→ **Given passage**
__________________________________________________

Things Comics Can Learn From TV: Credit Where Credit's Due

This is the first in a series of stories we'll be writing periodically about things that comic [...]

This is the first in a series of stories we'll be writing periodically about things that comic books can learn from other media.

When Dan Harmon was fired as the showrunner on Community, a show he co-created, a few months ago, a lot of conversation happened about the role of "showrunners" and creators on network TV series. With a lot of money on the table, networks are loathe to give even the most gifted and beloved showrunners total creative control or anything resembling creator-ownership over the shows they work on. Harmon, in a recent interview, even allowed that he would have fired Dan Harmon, were he in Sony's unenviable position, because there were a lot of moving pieces, some of which were beyond the control of either Harmon or the show's owners (NBC, who distribute and exhibit the show, control things like time slots and how much promotion the series gets, etc.).

__________________________________________________

→ **Short exercise 1**
In the records, from their first line through the line holding "tap(374, 224)", inclusive, replace "Viewport" with "Window size" and leave everything else unchanged. Return only those lines.
The records have no connection to the article on comics and television.

→ **Data in this exercise**
__________________________________________________

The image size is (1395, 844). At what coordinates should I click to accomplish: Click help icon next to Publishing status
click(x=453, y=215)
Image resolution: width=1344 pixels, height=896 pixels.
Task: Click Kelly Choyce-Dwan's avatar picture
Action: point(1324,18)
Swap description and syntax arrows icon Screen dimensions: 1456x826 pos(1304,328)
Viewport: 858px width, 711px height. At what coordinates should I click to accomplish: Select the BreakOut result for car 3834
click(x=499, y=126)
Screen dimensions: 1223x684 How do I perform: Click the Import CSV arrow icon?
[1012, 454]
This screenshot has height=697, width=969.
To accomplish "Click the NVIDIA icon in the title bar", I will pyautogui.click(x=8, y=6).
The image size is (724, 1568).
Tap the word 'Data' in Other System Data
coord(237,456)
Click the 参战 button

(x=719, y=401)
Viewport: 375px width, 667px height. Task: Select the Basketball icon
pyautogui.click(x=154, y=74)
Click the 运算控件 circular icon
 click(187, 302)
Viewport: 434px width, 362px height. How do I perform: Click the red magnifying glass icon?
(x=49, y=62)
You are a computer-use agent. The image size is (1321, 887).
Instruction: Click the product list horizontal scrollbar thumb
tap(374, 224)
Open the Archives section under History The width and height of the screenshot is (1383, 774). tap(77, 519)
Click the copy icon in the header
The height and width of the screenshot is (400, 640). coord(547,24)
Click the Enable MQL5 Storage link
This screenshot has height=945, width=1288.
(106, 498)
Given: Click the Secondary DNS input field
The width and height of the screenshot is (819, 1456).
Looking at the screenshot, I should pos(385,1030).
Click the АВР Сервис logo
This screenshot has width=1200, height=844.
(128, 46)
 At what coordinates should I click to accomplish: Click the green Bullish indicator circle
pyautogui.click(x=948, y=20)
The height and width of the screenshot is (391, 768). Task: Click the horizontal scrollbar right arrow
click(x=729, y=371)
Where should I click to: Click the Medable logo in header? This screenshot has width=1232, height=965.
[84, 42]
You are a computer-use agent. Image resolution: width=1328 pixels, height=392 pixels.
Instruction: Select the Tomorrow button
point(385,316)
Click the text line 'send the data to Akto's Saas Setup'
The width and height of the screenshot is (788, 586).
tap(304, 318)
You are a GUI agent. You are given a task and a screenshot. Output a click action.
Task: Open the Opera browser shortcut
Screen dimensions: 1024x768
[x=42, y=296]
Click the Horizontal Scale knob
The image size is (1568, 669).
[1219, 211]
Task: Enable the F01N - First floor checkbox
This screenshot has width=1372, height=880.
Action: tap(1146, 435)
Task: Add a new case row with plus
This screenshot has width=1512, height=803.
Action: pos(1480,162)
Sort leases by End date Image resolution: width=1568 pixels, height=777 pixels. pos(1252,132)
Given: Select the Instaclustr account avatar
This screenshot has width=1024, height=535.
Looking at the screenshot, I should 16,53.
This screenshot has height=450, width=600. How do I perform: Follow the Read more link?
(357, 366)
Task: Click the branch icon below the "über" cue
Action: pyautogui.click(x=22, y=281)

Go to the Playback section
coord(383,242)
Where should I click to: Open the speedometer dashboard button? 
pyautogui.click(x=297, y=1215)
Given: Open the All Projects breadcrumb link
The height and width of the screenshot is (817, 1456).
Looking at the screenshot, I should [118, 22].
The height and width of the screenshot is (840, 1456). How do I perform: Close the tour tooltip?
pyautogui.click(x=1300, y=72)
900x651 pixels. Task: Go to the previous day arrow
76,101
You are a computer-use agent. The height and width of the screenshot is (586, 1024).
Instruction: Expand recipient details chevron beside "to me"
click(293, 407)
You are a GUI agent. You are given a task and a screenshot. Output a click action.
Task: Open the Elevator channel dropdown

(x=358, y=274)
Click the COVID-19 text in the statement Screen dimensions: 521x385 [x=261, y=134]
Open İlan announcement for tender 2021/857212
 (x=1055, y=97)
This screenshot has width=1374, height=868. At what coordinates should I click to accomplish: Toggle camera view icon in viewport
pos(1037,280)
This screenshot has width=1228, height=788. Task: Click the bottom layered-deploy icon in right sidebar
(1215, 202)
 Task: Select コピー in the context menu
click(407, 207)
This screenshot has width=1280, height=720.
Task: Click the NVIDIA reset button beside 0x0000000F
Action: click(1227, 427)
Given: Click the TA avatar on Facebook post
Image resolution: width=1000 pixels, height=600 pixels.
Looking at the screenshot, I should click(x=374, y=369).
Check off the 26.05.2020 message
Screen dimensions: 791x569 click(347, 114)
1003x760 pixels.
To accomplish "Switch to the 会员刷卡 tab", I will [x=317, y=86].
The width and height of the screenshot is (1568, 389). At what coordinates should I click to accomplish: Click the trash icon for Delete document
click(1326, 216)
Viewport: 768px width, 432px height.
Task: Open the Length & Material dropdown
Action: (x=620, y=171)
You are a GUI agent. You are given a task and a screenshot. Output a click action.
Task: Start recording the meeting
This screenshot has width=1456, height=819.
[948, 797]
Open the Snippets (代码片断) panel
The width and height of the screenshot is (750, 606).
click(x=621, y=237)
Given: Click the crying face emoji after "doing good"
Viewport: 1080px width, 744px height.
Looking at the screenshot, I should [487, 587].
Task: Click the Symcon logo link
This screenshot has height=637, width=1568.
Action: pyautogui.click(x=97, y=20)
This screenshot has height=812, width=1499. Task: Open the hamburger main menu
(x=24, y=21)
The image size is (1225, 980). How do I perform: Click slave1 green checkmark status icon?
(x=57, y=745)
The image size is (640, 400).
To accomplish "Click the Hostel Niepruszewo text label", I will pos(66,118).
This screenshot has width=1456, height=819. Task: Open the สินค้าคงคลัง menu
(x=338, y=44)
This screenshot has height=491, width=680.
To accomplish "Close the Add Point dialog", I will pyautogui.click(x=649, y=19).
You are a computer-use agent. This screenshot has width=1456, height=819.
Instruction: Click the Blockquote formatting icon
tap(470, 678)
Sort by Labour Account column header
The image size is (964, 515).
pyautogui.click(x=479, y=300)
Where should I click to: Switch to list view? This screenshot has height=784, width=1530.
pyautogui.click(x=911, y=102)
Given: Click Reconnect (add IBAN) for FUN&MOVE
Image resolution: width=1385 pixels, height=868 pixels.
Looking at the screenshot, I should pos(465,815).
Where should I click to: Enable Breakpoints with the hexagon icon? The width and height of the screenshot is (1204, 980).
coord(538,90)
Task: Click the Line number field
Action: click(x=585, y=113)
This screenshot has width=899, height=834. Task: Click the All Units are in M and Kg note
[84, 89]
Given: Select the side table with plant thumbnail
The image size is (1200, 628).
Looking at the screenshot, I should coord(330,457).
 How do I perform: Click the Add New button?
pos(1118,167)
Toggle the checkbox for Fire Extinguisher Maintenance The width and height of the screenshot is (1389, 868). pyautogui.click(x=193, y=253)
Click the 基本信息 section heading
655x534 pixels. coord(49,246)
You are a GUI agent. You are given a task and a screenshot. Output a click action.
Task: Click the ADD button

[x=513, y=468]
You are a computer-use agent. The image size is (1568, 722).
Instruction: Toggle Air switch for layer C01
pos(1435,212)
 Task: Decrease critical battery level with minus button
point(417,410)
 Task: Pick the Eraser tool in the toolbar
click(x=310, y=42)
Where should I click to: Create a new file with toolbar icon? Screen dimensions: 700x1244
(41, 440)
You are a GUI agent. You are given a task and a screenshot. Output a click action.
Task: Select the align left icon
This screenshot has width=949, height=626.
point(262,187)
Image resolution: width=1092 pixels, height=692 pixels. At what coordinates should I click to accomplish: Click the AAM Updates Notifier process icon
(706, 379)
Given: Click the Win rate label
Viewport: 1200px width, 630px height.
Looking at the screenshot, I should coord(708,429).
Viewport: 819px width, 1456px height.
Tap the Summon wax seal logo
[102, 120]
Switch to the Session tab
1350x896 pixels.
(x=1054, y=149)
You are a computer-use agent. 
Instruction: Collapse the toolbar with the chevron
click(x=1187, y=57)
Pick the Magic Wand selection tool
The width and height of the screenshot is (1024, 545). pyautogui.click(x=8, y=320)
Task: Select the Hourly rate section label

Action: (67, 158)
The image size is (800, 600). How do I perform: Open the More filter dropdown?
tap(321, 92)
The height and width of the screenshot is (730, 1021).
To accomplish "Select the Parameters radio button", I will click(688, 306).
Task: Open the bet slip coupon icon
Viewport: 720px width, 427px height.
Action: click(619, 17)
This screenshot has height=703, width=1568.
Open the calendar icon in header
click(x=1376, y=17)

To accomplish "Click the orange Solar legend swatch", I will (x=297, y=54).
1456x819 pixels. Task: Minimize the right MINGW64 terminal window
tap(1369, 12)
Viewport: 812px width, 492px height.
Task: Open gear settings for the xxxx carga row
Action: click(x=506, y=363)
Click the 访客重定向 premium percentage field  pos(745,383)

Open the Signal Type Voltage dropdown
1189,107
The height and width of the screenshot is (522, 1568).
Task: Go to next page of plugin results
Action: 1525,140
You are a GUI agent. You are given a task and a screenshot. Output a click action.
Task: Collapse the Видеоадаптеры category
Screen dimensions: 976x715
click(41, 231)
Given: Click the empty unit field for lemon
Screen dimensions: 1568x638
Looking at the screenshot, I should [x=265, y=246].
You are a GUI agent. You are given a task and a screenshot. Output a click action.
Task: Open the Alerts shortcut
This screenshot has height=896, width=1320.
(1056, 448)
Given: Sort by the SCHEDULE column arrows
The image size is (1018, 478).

__________________________________________________

→ **Short exercise 2**
Extend the article on what comics can learn from television, starting after its last sentence.

→ **Expected output 1**
The image size is (1395, 844). At what coordinates should I click to accomplish: Click help icon next to Publishing status
click(x=453, y=215)
Image resolution: width=1344 pixels, height=896 pixels.
Task: Click Kelly Choyce-Dwan's avatar picture
Action: point(1324,18)
Swap description and syntax arrows icon Screen dimensions: 1456x826 pos(1304,328)
Window size: 858px width, 711px height. At what coordinates should I click to accomplish: Select the BreakOut result for car 3834
click(x=499, y=126)
Screen dimensions: 1223x684 How do I perform: Click the Import CSV arrow icon?
[1012, 454]
This screenshot has height=697, width=969.
To accomplish "Click the NVIDIA icon in the title bar", I will pyautogui.click(x=8, y=6).
The image size is (724, 1568).
Tap the word 'Data' in Other System Data
coord(237,456)
Click the 参战 button

(x=719, y=401)
Window size: 375px width, 667px height. Task: Select the Basketball icon
pyautogui.click(x=154, y=74)
Click the 运算控件 circular icon
 click(187, 302)
Window size: 434px width, 362px height. How do I perform: Click the red magnifying glass icon?
(x=49, y=62)
You are a computer-use agent. The image size is (1321, 887).
Instruction: Click the product list horizontal scrollbar thumb
tap(374, 224)

→ **Expected output 2**
The result is that if something goes sideways and the public face behind a fan-favorite show is ousted, things can sometimes get ugly. The same thing, of course, happens quite a lot in comics. They've "fixed" this in the television industry by giving fired showrunners a consultant credit and a little bit of money for episodes made after they're gone. Is it a perfect system? Not by a long shot. Dan Harmon gave a pretty explicit description of what he'd be doing to earn his "Consultant" credit, and none of it had anything to do with Community. Still, it's hard to imagine that a little credit and some small royalties wouldn't go a long way toward helping to patch things up with guys like Tony Isabella and Jim Starlin in the comics industry. For the uninitiated, Starlin is a long-standing comics veteran with credits like Dreadstar and Breed under his belt, but he's probably best known for his work on Marvel's cosmic stories, from the '70s until the '90s. He wrote The Death of Captain Marvel and The Infinity Gauntlet, worked with some of the most remarkable artists in the industry and created Thanos, the Mad Titan who will apparently be the central antagonist in Guardians of the Galaxy and/or Avengers 2 when they come to theaters in the next three years. He was also never invited to Marvel's The Avengers and found out that Thanos had been used in the film secondhand. At the Albany Comic-Con earlier this year, he told a panel audience that Marvel was not honoring royalty agreements in place on some of his older material, including some of the evergreen graphic novels he's produced for the publisher.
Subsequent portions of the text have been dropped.